Pound Sterling was boosted by a stronger-than-expected UK inflation print on Wednesday, but the gains faded as investors turned their attention to Thursday's Bank of England interest rate decision.

The Pound to Euro exchange rate rose as high as 1.1860 after the inflation figures were released but returned to 1.1840 as investors considered whether the Bank would take the opportunity to communicate an August interest rate cut is likely. The Pound to Dollar exchange rate holds most of its daily advance at 1.2730, courtesy of broader USD weakness.

Money market pricing shows investors only see about a 30% chance of an August cut, meaning there is ample scope for repricing to happen after the Bank's update. Such a development would initially weigh on the Pound.





Alexandros Xenofontos, an analyst at TS Lombard, says the Bank of England might want to take out an "insurance cut" in August, similar to what the ECB did earlier this month. If this is the case, it must do some groundwork.

This could come in the form of another member of the Monetary Policy Committee voting to cut interest rates (2.0% headline inflation provides some decent cover) and/or language changes in the statement. 
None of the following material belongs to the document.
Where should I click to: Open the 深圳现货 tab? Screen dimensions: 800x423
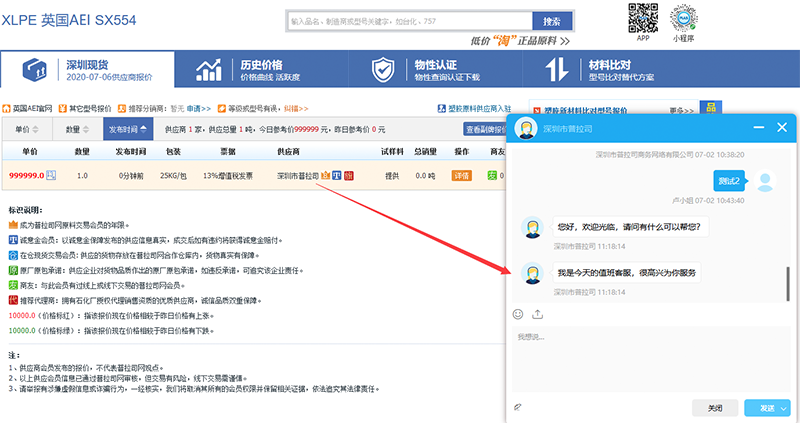[90, 70]
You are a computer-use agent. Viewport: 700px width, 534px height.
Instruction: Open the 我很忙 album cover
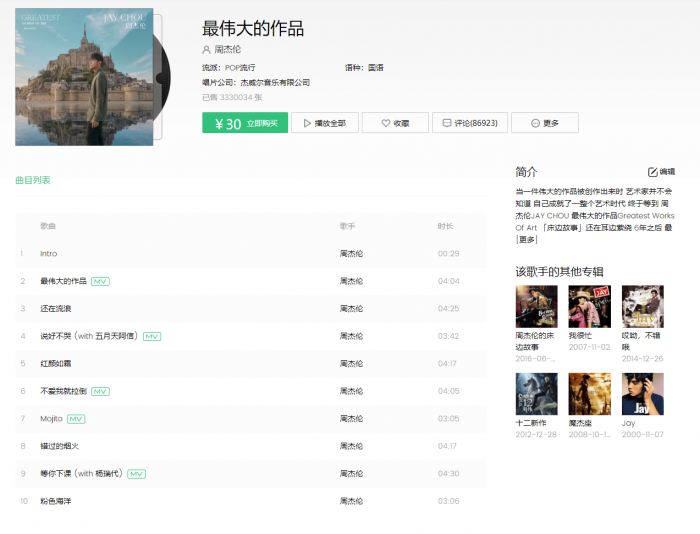coord(589,307)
"The potential for GBP to move today is likely to come from the voting split. Seven Monetary Policy Committee members voted to keep the Bank rate steady in May. We consider those members will again vote to keep the Bank rate steady as they wait for more evidence of a broadening of slower inflation," says Joseph Capurso, an analyst at Commonwealth Bank.

An 'insurance cut' would allow the Bank to offer some protection against any material increase in domestic unemployment, which it might feel is not a risk worth taking as headline inflation fell back to the 2.0% target in May.
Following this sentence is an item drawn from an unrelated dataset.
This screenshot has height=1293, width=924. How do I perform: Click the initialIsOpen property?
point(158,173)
Xenofontos says there is scant evidence that inflation risks are rising, and "the labour market is starting to look shaky". He says economic growth will also likely fade in the second half of the year following a strong start to 2024.

"All this keeps the Committee on track to deliver an "insurance" cut in August/September and then adopt a 'wait-and-see' stance while monetary settings are kept restrictive, albeit to a lesser degree – in line with our call (and not unlike what the ECB is communicating)," says Xenofontos.



Although the process of building towards an August interest rate cut would result in some initial GBP weakness, the extent looks limited. After all, there was little material damage to the Euro following the ECB's cut and we note developments in France have been more influential.

Ultimately, for the GBP outlook, it is the quantum of rate cuts that will count more than the start date. With this in mind, most economists agree the pace of rate cuts will likely be shallow beyond August.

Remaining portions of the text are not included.